Lack of equity: The location of some schools in small, rural areas where the local school boards do not have access to the same knowledge and expertise as in larger centres, can put their students at a disadvantage. On the other hand, schools in large urban centres may face their own challenges, such as problematic competition by the schools run by business entities. Lack of equity is currently a central focus of concern in Sweden in general.
Teachers’ professionalism: The teaching profession is rising in status in Sweden and teachers’ professionalism is being reinforced with more autonomy and higher wages. Along with these go higher educational requirements. The scientific basis behind learning approaches is being recognized more and more, and professional development is being given more attention.
The question and answer period that followed led to further discussion on the meaning of equity in education. There was also a lot of curiosity about the alternative system of schools run by business entities. The government first permitted the establishment of such schools in the 1990’s on the premise that competition to the public system would lead to improvements in all schools and that alternate pedagogical philosophies should be allowed. The alternative schools are fully funded by taxes in the same way that public schools are, and many of the businesses that run them make a profit by doing so. Furthermore, some of the businesses operate from abroad. Surprisingly to most of us, the percentage of Sweden’s students who attend such schools is between 30 and 40%.

* Apply what you read:
1: Answer these questions from the passage on schooling in Sweden, one line each:
(a) What challenge may schools in large urban centres face?
(b) What goes along with teachers' greater autonomy and higher wages?
(c) What share of Sweden's students attend schools run by business entities?
2: In the passage on schooling in Sweden, the paragraph headed "Teachers' professionalism" describes several developments in the teaching profession. List all of them.

* Given data:
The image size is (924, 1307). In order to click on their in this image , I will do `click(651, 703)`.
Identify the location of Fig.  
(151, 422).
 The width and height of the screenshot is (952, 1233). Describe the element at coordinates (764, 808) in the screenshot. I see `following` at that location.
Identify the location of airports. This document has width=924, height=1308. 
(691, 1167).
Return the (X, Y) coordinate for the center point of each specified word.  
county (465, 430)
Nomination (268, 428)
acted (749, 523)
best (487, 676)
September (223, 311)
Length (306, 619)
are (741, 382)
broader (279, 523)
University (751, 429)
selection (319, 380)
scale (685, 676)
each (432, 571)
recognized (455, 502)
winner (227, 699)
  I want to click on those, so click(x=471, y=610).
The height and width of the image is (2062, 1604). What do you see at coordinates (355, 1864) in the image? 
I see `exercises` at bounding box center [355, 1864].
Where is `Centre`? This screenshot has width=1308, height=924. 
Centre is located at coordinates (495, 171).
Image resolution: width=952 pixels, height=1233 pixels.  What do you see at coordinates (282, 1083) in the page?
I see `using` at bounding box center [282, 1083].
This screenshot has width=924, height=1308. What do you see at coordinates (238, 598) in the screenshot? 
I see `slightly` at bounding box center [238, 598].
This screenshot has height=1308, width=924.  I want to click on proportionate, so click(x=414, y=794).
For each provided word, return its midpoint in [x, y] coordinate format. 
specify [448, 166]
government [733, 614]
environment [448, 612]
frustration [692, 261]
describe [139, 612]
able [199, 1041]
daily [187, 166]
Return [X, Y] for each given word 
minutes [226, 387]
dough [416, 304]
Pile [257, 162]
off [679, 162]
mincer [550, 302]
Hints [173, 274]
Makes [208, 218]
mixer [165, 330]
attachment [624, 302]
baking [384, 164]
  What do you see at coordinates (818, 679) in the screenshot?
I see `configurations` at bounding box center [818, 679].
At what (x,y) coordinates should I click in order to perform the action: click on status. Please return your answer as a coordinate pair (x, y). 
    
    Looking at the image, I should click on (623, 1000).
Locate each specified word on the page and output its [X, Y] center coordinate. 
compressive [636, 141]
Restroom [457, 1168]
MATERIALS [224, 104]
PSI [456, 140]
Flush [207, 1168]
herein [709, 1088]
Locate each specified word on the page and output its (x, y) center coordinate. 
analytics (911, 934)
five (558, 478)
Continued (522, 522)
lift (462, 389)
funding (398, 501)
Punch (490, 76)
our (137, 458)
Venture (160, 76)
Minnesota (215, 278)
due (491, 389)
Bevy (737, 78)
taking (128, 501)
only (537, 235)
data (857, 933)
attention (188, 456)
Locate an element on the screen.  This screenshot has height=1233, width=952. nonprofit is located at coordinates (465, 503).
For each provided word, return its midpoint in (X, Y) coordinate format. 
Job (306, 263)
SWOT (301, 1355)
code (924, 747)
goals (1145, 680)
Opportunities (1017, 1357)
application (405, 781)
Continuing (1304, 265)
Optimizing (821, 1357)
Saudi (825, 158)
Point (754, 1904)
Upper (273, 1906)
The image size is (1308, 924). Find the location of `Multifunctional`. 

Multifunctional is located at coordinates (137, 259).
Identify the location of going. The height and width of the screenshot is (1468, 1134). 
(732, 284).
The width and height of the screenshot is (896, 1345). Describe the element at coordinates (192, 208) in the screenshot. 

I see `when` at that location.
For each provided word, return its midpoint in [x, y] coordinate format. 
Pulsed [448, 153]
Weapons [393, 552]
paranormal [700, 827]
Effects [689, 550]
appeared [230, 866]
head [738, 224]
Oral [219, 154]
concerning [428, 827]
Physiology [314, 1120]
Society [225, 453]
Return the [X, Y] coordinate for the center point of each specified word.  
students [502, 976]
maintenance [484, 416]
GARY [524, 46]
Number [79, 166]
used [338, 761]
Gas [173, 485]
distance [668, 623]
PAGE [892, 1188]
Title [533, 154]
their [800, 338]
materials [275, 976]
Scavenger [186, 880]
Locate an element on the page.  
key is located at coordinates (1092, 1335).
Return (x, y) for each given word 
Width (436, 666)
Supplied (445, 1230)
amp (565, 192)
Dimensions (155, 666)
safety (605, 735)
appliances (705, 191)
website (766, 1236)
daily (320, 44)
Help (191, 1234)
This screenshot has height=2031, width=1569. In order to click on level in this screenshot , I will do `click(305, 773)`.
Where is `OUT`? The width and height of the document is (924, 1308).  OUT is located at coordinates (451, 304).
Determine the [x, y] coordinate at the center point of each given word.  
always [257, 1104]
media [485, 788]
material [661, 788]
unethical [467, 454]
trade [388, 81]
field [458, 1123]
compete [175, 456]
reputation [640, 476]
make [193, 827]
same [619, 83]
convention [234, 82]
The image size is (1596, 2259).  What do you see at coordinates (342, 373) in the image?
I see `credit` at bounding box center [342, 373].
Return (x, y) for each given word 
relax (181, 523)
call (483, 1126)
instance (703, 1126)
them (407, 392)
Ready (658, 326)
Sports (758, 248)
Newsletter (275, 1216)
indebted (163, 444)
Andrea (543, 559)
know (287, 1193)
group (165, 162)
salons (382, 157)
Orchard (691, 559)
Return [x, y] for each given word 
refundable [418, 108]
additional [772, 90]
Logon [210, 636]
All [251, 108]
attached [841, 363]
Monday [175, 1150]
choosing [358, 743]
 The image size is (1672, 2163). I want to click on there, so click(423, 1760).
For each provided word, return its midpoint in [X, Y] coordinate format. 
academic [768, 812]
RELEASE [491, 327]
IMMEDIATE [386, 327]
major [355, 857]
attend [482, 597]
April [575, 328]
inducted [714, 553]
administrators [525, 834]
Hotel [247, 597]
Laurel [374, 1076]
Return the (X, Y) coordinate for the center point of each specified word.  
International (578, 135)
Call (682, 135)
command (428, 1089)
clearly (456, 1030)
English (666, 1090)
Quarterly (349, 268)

* Responses:
1:
(a) Problematic competition by the schools run by business entities.
(b) Higher educational requirements.
(c) Between 30 and 40%.

2:
- The teaching profession is rising in status.
- Teachers have more autonomy.
- Teachers have higher wages.
- Educational requirements are higher.
- The scientific basis behind learning approaches is recognized more and more.
- Professional development is given more attention.